The data that were analysed in the work described here. Fluctuations in the isotropic gamma-ray background, based on 81 months of data. Emission from our own Galaxy, the Milky Way, is masked in grey. Credit: Mattia Fornasa, UvA/Grappa
Researchers from the University of Amsterdam's (UvA) GRAPPA Center of Excellence have just published the most precise analysis of the fluctuations in the gamma-ray background to date. By making use of more than six years of data gathered by the Fermi Large Area Telescope, the researchers found two different source classes contributing to the gamma-ray background. No traces of a contribution of dark matter particles were found in the analysis. The collaborative study was performed by an international group of researchers and is published in the latest edition of the journal Physical Review D.
Gamma rays are particles of light, or photons, with the highest energy in the universe and are invisible to the human eye. The most common emitters of gamma rays are blazars: supermassive black holes at the centers of galaxies. In smaller numbers, gammy rays are also produced by a certain kind of stars called pulsars and in huge stellar explosions such as supernovae.
In 2008 NASA launched the Fermi satellite to map the gamma-ray universe with extreme accuracy. The Large Area Telescope, mounted on the Fermi satellite, has been taking data ever since. It continuously scans the entire sky every three hours. The majority of the detected gamma rays is produced in our own Galaxy (the Milky Way), but the Fermi telescope also managed to detect more than 3000 extragalactic sources (according to the latest count performed in January 2016). However, these individual sources are not enough to explain the total amount of gamma-ray photons coming from outside our Galaxy. In fact, about 75% of them are unaccounted for.
Isotropic gamma-ray background
As far back as the late 1960s, orbiting observatories found a diffuse background of gamma rays streaming from all directions in the universe. If you had gamma-ray vision, and looked at the sky, there would be no place that would be dark.
The source of this so-called isotropic gamma-ray background has hitherto remained unknown. This radiation could be produced by unresolved blazars, or other sources too faint to be detected with the Fermi telescope. Parts of the gamma-ray background might also hold the fingerprint of the illustrious dark matter particle, a so-far undetected particle held responsible for the missing 80% of the matter in our universe. If two dark matter particles collide, they can annihilate and produce a signature of gamma-ray photons.

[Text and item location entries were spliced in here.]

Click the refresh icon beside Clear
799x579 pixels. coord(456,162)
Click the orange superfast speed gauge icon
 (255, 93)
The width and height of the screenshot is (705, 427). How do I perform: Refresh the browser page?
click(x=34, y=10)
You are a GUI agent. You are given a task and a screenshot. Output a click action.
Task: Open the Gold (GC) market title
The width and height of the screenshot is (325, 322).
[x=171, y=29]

This view shows the entire sky in gammy ray radiation, at energies greater than 1 GeV, based on five years of data from the Large Area Telescope instrument on NASA's Fermi Gamma-ray Space Telescope. Brighter colours indicate brighter gamma-ray emission. The large bright band in the middle is the emission from our own Galaxy. Credit: NASA/DOE/Fermi LAT Collaboration
Fluctuations
Fluctuations
Together with colleagues, Dr Mattia Fornasa, an astroparticle physicist at the UvA and lead author of the paper, performed an extensive analysis of the gamma-ray background by using 81 months of data gathered by the Fermi Large Area Telescope – much more data and with a larger energy range than in previous studies. By studying the fluctuations in the intensity of the gamma-ray background, the researchers were able to distinguish two different contributions to the gamma-ray background. One class of gamma-ray sources is needed to explain the fluctuations at low energies (below 1 GeV) and another type to generate the fluctuations at higher energy – the signatures of these two contributions is markedly different.

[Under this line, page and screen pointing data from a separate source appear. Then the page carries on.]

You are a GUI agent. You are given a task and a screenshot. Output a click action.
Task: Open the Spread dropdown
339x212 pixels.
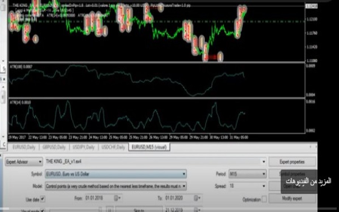pyautogui.click(x=263, y=186)
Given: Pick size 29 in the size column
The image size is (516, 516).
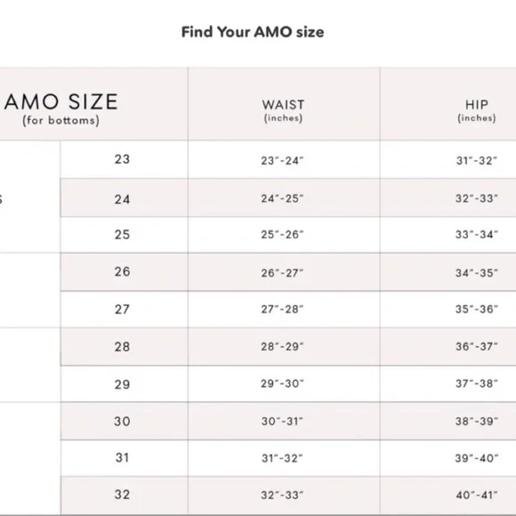Looking at the screenshot, I should click(x=122, y=384).
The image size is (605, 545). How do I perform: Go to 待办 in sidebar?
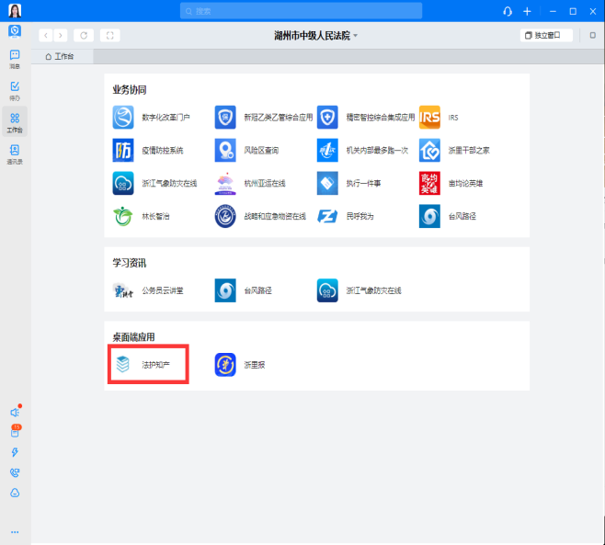point(15,90)
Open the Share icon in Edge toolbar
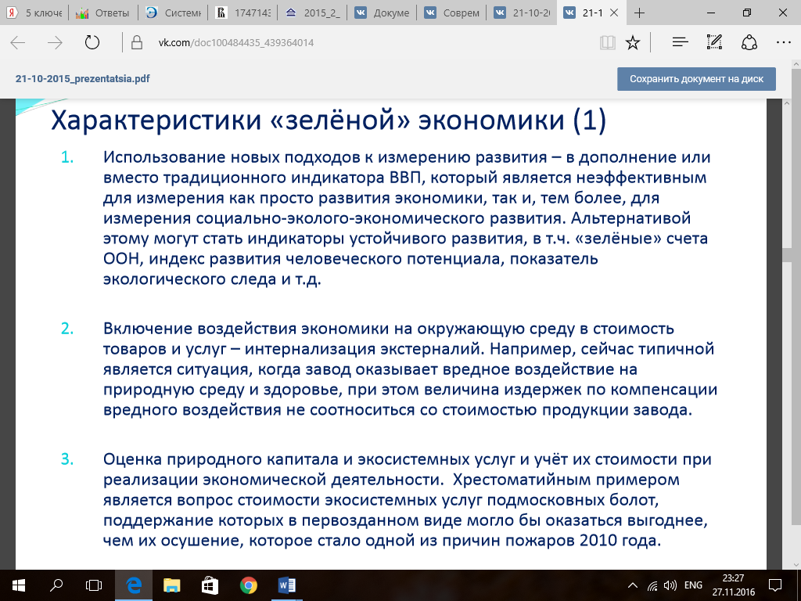801x601 pixels. (749, 43)
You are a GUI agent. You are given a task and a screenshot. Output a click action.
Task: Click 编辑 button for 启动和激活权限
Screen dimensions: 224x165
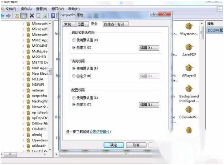[149, 48]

In their paper the researchers suggest that the gamma rays in the high-energy ranges – from a few GeV up – are likely originating from unresolved blazars. Further investigation into these potential sources is currently being carried out by Fornasa, fellow UvA researcher Shin'ichiro Ando and colleagues from the University of Torino, Italy. However, it seems much harder to pinpoint a source for the fluctuations with energies below 1 GeV. None of the known gamma-ray emitters have a behaviour that is consistent with the new data.

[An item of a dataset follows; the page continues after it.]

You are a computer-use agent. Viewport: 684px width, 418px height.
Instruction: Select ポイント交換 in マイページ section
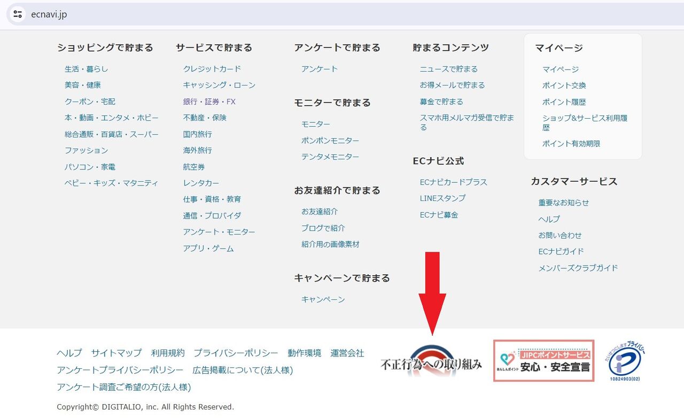(563, 85)
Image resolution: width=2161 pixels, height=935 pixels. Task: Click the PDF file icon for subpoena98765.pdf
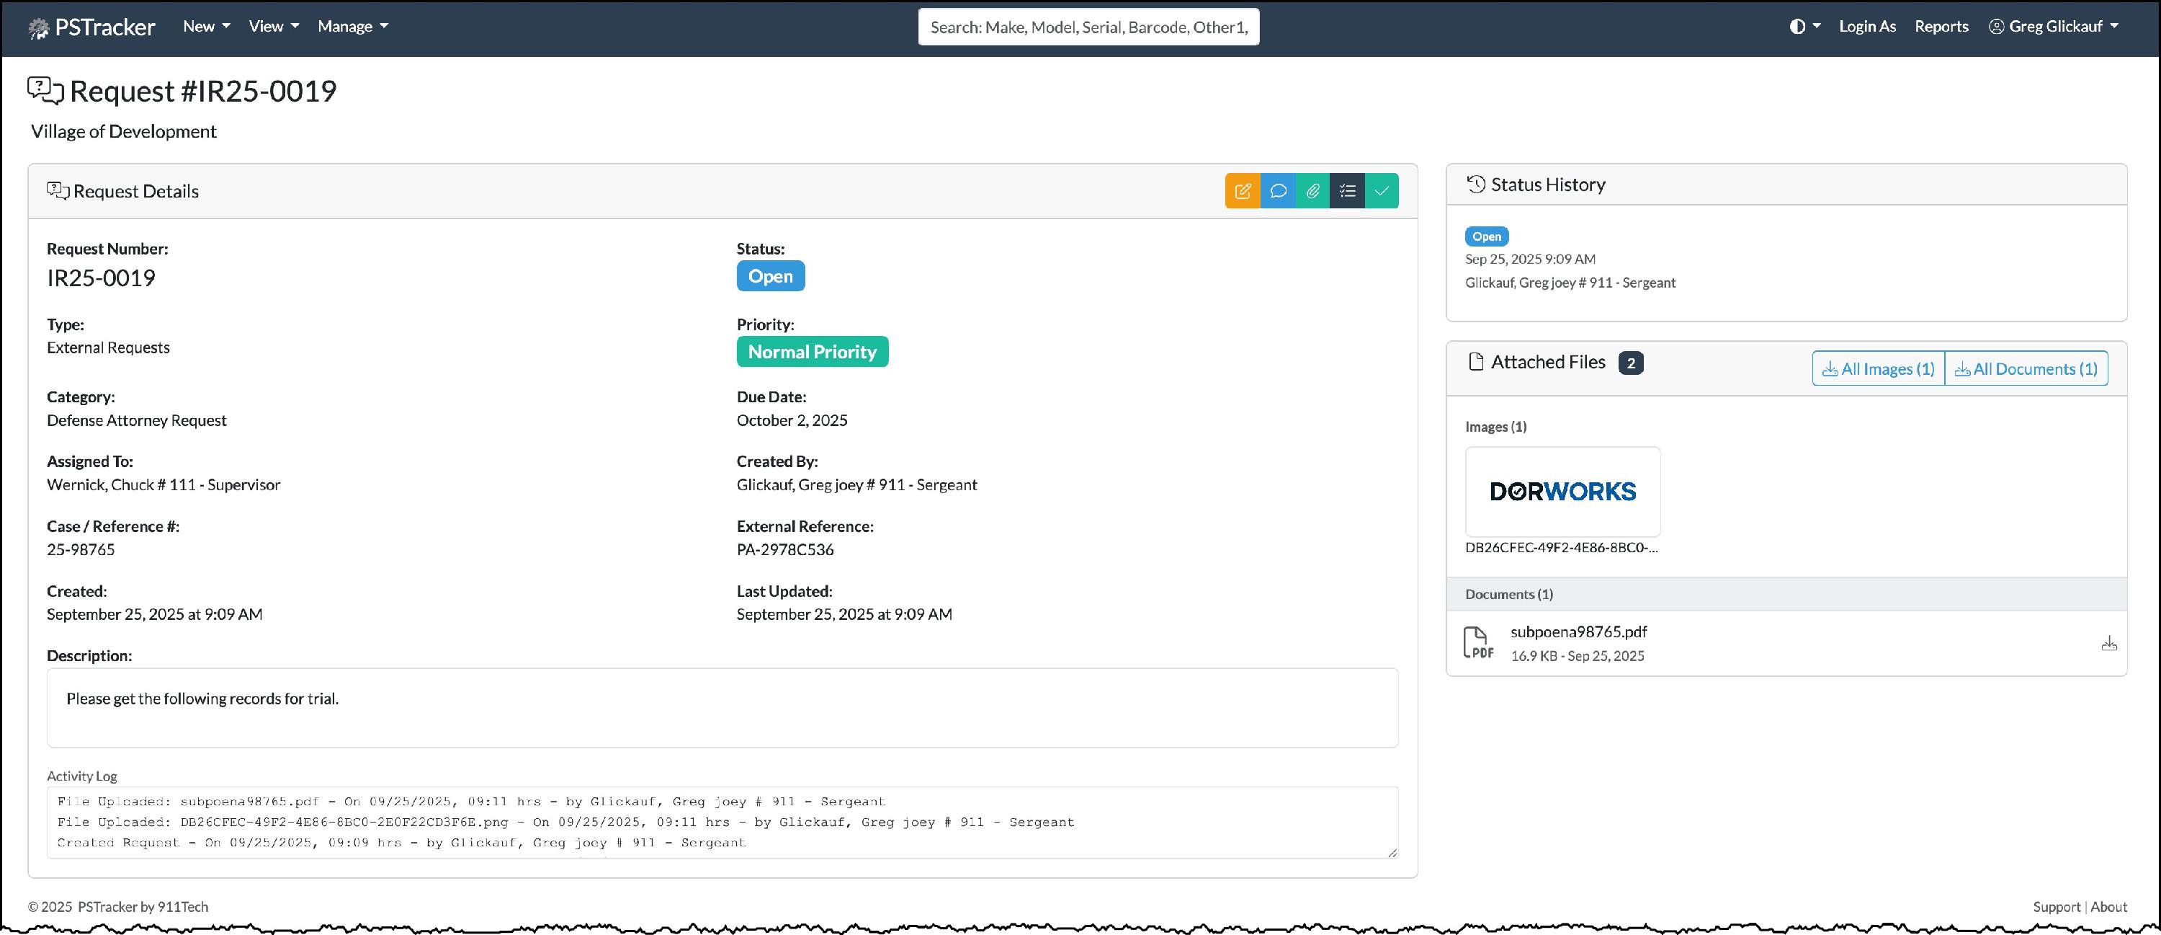pos(1478,643)
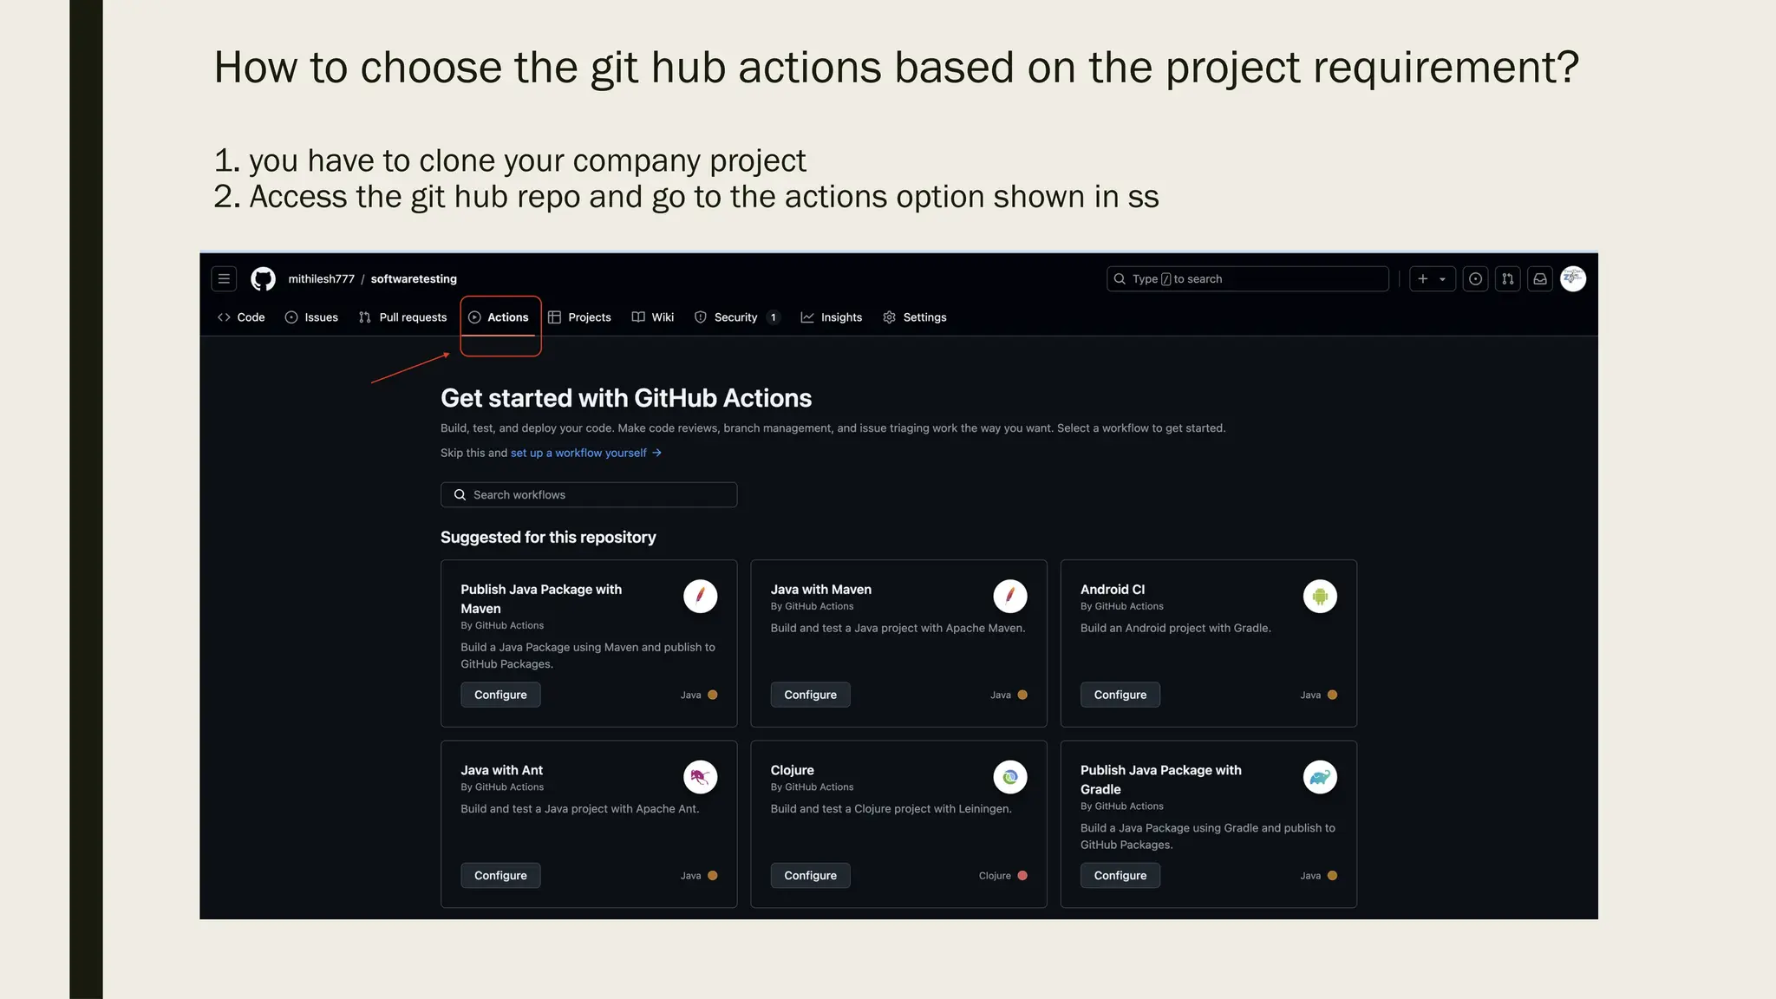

Constraints on dark matter
To date, the Fermi telescope has not detected any conclusive indication of gamma-ray emission originating from dark-matter particles. Also, this latest study showed no indication of a signal associated with dark matter. Using their data, Fornasa and colleagues were even able to rule out some models of dark matter that would have produced a detectable signal.
'Our measurement complements other search campaigns that used gamma rays to look for dark matter and it confirms that there is little room left for dark matter induced gamma-ray emission in the isotropic gamma-ray background,' says Fornasa.